- Task set:
1) In the excerpt on Microsoft's Patch Tuesday update, on which IIS version could attackers execute malicious code by exploiting the FTP flaw?
2) Summarize the Patch Tuesday excerpt in two sentences.

- Selection:
• • • • •
The Patch Tuesday security update also covers a critical FTP vulnerability, which Microsoft said had been previously exploited in "limited attacks." The zero-day vulnerability occurs in the FTP Service in numerous versions of the Microsoft Internet Information Services. Attackers who exploit the flaw could execute malicious code on IIS version 5.0, or launch denial of service attacks on systems running the FTP Service on IIS version 5.0, 5.1, 6.0 and 7.0.

Microsoft will address both the SMB and FTP vulnerabilities with patches a little more than a month after they were first disclosed in September and security experts maintain that the company is in general becoming more responsive to zero-day flaws as it further invest resources into its security offerings such as Forefront and the new free antimalware scanner Microsoft Security Essentials.

"They take it a lot more seriously and have been a lot more responsive to the community," said Chester Wisniewsky, senior security advisor for Sophos. "I think they realize their security reputation is very important."

Meanwhile Wisniewsky said that Microsoft has typically dealt with unusually large patches in the fall after serious security vulnerabilities are revealed at summer hacker conferences such as BlackHat and DefCon.

"It's unclear, but if you read the tea leaves a little bit, (the heavy patch load) implies it could be a response to some of those things that were disclosed but haven't been patched yet."
• • • • •
[A series of records]
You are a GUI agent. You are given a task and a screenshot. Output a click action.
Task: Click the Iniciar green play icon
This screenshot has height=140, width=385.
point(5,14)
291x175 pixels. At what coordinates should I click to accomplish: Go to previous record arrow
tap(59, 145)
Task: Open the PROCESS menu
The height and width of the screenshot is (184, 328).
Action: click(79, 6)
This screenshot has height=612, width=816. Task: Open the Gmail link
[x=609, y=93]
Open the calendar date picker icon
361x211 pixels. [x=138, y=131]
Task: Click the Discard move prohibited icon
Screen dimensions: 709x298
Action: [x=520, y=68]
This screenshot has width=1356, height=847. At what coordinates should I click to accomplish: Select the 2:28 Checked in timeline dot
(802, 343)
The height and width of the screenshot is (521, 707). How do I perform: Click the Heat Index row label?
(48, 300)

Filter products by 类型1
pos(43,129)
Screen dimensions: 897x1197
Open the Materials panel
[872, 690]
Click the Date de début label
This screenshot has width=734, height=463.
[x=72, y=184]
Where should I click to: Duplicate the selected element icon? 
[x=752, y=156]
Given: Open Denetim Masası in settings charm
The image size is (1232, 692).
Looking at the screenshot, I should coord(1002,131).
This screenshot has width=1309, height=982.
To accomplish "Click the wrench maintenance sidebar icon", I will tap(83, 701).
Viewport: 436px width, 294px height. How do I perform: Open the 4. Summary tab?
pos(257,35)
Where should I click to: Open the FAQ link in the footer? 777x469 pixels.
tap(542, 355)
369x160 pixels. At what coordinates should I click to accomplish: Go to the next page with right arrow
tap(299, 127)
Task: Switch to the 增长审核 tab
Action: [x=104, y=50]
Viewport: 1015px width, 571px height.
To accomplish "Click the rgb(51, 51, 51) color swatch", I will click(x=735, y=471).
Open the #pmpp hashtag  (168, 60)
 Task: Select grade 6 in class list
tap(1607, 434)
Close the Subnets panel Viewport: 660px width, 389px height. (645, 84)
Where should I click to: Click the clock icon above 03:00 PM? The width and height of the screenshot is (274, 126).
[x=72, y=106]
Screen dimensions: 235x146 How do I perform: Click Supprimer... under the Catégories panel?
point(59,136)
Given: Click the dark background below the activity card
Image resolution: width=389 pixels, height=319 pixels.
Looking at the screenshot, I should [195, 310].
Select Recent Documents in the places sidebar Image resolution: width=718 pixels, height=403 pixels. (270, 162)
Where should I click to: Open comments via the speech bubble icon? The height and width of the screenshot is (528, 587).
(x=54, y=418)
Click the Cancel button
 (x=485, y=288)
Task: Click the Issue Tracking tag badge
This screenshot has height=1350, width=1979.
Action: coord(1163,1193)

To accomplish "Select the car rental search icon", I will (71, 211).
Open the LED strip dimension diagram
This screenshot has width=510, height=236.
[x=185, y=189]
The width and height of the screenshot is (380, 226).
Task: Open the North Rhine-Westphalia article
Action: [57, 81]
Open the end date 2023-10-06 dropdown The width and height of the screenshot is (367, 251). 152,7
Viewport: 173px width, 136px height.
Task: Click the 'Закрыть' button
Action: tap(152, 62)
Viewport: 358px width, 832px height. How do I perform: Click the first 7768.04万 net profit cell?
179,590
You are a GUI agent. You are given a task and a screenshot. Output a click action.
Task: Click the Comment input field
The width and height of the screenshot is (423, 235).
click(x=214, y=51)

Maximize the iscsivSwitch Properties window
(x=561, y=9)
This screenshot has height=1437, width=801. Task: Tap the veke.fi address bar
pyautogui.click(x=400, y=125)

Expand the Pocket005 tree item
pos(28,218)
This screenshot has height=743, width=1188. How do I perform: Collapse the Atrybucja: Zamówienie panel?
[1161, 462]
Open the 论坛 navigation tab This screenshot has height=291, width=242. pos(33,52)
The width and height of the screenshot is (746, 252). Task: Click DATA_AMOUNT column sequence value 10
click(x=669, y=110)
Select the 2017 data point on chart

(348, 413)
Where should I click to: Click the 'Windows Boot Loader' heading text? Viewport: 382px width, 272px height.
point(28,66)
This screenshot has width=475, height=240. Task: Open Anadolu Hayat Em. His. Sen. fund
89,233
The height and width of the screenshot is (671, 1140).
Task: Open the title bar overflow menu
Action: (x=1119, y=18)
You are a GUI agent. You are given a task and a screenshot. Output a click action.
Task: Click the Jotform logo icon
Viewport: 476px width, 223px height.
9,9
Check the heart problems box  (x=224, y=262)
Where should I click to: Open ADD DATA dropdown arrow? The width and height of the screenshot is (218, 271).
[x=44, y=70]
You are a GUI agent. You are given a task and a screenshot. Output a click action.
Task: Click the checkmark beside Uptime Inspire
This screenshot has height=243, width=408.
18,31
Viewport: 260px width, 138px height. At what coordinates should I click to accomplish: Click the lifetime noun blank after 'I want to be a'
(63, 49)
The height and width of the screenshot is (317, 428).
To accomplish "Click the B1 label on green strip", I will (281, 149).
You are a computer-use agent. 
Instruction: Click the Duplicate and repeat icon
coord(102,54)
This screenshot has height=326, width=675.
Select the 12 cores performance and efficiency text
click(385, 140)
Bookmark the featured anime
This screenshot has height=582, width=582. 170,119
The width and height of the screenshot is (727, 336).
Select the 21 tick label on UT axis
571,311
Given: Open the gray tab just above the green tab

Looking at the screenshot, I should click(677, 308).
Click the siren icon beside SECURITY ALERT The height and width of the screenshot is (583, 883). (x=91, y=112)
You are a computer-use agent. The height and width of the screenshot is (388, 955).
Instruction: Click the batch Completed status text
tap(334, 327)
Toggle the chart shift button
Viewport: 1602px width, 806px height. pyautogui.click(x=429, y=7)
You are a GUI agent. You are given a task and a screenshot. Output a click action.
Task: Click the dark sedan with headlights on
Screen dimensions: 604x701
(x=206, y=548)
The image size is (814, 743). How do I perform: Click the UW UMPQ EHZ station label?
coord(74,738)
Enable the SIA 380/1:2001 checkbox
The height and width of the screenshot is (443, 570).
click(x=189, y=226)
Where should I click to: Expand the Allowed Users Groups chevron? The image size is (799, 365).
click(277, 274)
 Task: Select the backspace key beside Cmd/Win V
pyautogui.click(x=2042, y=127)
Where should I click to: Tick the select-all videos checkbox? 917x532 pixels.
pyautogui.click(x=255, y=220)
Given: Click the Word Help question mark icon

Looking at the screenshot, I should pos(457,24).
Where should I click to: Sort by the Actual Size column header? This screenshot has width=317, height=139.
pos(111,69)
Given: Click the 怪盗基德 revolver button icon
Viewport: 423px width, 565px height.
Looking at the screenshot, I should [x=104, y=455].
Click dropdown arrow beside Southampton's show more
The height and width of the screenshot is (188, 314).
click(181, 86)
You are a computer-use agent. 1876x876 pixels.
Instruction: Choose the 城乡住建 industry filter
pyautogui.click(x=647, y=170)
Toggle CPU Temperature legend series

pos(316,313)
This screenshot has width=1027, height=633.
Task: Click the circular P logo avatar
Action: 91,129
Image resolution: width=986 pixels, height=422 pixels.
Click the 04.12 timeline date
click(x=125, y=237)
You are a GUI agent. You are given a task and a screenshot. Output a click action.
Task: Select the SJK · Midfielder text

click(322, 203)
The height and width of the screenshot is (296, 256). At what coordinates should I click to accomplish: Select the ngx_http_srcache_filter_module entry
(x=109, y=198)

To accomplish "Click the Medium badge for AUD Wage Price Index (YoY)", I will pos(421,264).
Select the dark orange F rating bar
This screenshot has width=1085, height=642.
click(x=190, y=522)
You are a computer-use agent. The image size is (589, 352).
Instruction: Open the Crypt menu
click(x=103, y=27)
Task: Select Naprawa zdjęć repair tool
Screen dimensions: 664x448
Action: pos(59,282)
• • • • •
- Answers given:
1) IIS version 5.0.

2) Microsoft's Patch Tuesday update addresses a critical zero-day FTP vulnerability in Internet Information Services, already exploited in limited attacks, and also patches an SMB vulnerability a little more than a month after both were disclosed in September. Chester Wisniewsky of Sophos says Microsoft has become more responsive to the security community, and he notes that the company typically issues unusually large fall patches after serious vulnerabilities are revealed at summer hacker conferences such as BlackHat and DefCon.